# [GIVEN REQUEST]
Return the records below without any changes, from the line containing "The image size is (722, 787)." through the line containing "pos(413,313)", both lines included.

# [TASK INPUT]
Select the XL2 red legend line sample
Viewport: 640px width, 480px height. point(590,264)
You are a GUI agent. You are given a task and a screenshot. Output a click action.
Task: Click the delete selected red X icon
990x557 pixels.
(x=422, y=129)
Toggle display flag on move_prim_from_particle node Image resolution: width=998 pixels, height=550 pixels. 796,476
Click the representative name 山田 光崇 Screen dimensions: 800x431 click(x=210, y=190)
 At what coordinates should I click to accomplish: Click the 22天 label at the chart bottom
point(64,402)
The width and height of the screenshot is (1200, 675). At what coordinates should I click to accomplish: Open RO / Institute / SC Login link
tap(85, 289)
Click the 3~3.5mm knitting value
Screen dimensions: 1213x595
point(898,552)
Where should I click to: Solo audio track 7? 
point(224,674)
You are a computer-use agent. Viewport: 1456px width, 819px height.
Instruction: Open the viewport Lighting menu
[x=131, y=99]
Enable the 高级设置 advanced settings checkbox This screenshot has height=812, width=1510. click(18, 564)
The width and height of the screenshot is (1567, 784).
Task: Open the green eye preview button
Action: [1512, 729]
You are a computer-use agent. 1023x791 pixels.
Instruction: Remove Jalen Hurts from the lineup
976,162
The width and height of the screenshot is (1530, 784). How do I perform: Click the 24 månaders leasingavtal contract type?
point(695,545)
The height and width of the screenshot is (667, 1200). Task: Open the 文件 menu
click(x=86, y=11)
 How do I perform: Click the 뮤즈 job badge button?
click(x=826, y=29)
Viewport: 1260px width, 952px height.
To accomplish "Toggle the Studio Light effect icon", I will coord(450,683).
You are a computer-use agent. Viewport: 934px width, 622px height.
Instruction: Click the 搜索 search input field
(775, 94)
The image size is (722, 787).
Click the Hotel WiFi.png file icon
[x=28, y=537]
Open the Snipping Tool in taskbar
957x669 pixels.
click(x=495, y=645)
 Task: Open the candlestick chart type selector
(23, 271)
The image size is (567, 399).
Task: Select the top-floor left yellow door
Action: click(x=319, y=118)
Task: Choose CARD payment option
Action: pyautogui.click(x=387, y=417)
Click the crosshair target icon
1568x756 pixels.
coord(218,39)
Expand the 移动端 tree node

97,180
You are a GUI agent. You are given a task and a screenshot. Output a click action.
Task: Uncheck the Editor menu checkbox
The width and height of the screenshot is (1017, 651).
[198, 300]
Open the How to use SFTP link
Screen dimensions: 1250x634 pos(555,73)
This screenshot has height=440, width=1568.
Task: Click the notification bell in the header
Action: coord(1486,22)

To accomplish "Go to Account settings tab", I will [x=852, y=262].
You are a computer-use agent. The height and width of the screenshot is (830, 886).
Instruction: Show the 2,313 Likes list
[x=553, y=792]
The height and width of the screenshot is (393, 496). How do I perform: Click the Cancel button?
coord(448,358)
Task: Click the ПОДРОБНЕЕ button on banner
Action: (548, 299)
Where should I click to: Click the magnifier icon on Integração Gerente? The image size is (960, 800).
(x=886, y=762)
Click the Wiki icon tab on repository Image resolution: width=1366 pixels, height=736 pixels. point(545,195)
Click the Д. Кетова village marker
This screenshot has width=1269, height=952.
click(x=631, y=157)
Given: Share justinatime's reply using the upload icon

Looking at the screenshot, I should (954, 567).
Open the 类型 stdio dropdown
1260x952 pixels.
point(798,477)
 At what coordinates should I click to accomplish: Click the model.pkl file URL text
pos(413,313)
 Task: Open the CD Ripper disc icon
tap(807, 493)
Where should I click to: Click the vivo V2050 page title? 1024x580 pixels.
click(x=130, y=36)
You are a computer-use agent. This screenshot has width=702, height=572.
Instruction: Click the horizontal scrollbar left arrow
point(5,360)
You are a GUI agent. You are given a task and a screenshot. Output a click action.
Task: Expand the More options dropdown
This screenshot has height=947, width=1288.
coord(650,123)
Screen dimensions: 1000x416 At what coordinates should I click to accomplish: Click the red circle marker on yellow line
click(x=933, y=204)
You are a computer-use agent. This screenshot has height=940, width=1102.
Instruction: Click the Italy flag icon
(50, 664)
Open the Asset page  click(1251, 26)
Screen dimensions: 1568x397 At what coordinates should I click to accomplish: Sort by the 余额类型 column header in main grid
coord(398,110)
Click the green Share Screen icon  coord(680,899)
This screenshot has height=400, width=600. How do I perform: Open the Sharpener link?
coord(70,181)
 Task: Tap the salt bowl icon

# [EXPECTED OUTPUT]
The image size is (722, 787).
Click the Hotel WiFi.png file icon
[x=28, y=537]
Open the Snipping Tool in taskbar
957x669 pixels.
click(x=495, y=645)
 Task: Open the candlestick chart type selector
(23, 271)
The image size is (567, 399).
Task: Select the top-floor left yellow door
Action: click(x=319, y=118)
Task: Choose CARD payment option
Action: pyautogui.click(x=387, y=417)
Click the crosshair target icon
1568x756 pixels.
coord(218,39)
Expand the 移动端 tree node

97,180
You are a GUI agent. You are given a task and a screenshot. Output a click action.
Task: Uncheck the Editor menu checkbox
The width and height of the screenshot is (1017, 651).
[198, 300]
Open the How to use SFTP link
Screen dimensions: 1250x634 pos(555,73)
This screenshot has height=440, width=1568.
Task: Click the notification bell in the header
Action: coord(1486,22)

To accomplish "Go to Account settings tab", I will [x=852, y=262].
You are a computer-use agent. The height and width of the screenshot is (830, 886).
Instruction: Show the 2,313 Likes list
[x=553, y=792]
The height and width of the screenshot is (393, 496). How do I perform: Click the Cancel button?
coord(448,358)
Task: Click the ПОДРОБНЕЕ button on banner
Action: (548, 299)
Where should I click to: Click the magnifier icon on Integração Gerente? The image size is (960, 800).
(x=886, y=762)
Click the Wiki icon tab on repository Image resolution: width=1366 pixels, height=736 pixels. point(545,195)
Click the Д. Кетова village marker
This screenshot has width=1269, height=952.
click(x=631, y=157)
Given: Share justinatime's reply using the upload icon

Looking at the screenshot, I should (954, 567).
Open the 类型 stdio dropdown
1260x952 pixels.
point(798,477)
 At what coordinates should I click to accomplish: Click the model.pkl file URL text
pos(413,313)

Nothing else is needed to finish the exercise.